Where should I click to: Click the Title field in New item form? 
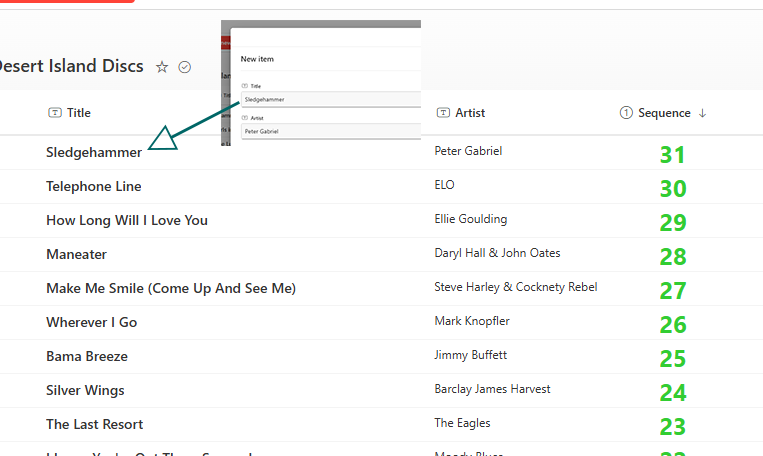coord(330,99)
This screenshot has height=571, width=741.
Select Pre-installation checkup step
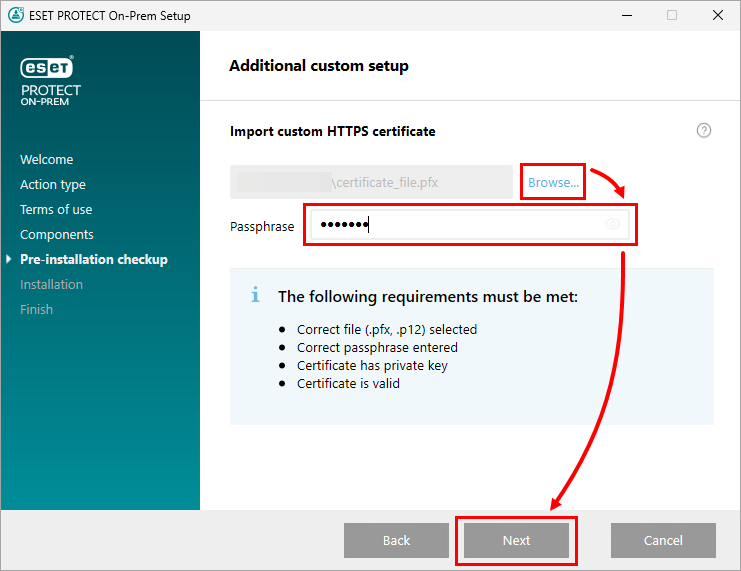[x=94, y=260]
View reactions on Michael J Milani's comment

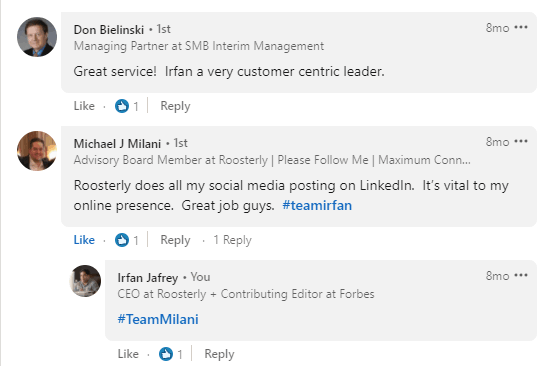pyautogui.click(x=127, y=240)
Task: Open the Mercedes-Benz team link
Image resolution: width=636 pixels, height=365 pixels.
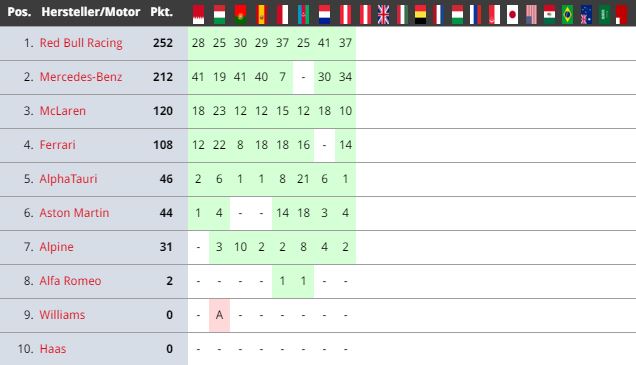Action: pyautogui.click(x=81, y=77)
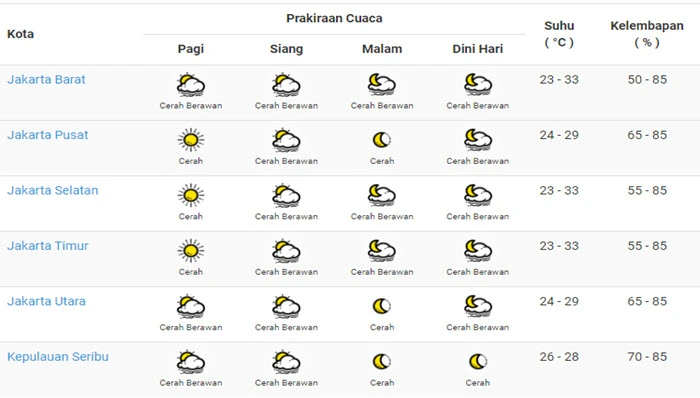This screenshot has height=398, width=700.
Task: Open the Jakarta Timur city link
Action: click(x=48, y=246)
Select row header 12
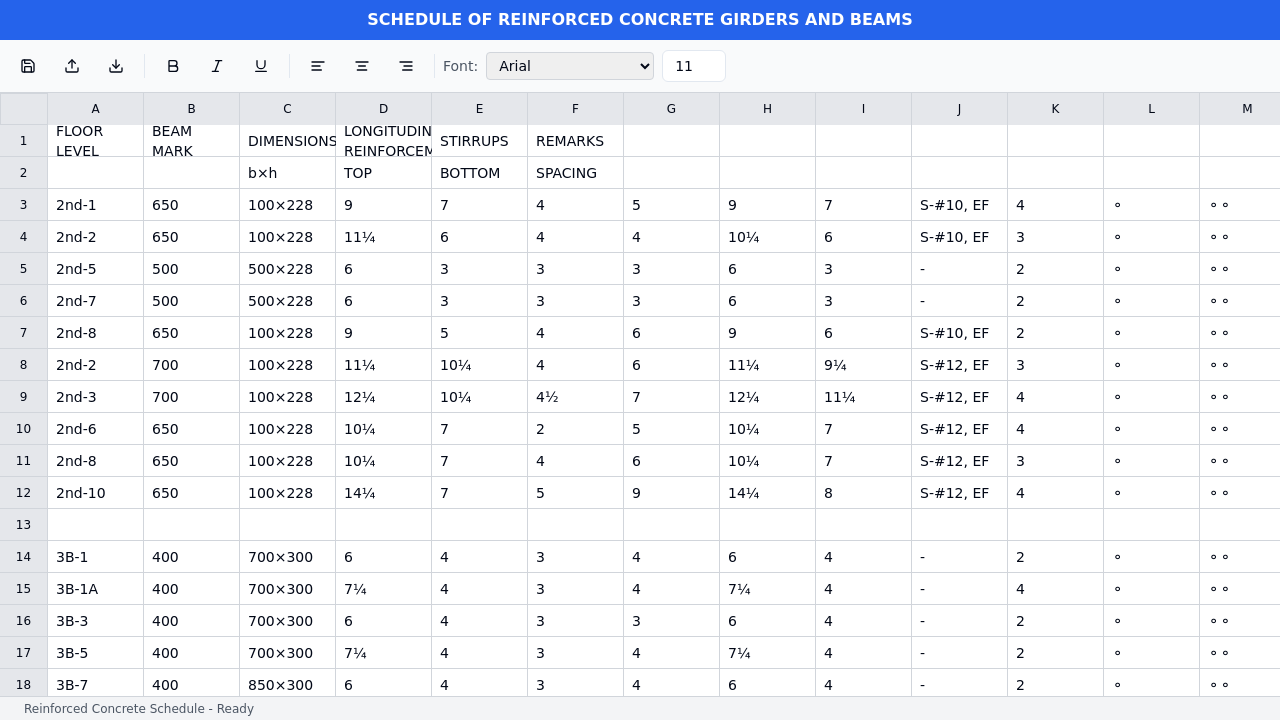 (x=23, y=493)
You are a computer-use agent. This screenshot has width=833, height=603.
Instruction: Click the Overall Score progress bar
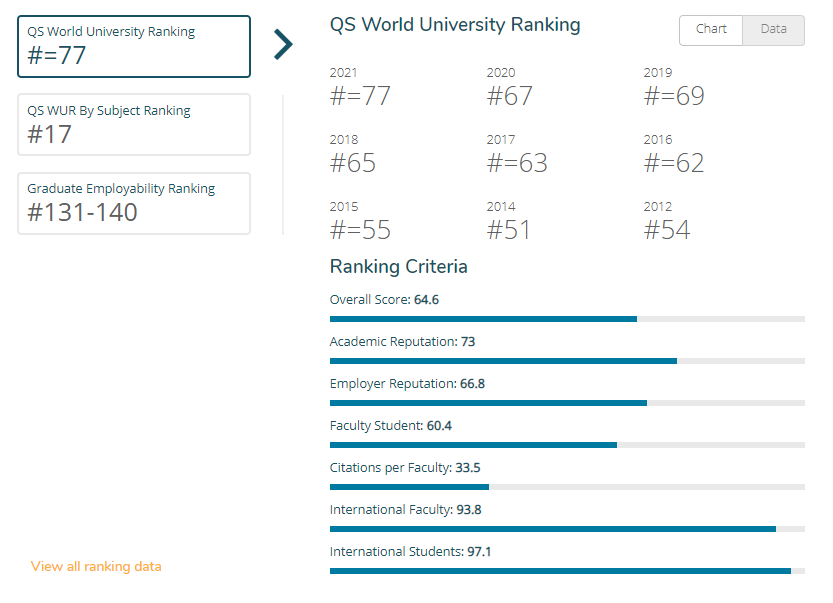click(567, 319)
==
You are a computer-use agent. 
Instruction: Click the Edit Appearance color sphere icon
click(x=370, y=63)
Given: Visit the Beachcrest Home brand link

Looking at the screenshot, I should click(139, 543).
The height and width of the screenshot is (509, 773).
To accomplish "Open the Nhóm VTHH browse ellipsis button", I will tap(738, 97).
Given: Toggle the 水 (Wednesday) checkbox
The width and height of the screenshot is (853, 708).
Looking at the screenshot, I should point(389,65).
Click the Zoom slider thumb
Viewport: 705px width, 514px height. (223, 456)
---
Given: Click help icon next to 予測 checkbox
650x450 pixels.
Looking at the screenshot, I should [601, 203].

• [What you need to do]: Above are the records. Copy only the lines from the one with "This screenshot has height=571, width=741." through the one with "Task: Open the Mercedes-Benz team link", exactly, with no pictures.

• [Reply]:
This screenshot has height=571, width=741.
Select Pre-installation checkup step
[x=94, y=260]
View reactions on Michael J Milani's comment

pyautogui.click(x=127, y=240)
Task: Open the Mercedes-Benz team link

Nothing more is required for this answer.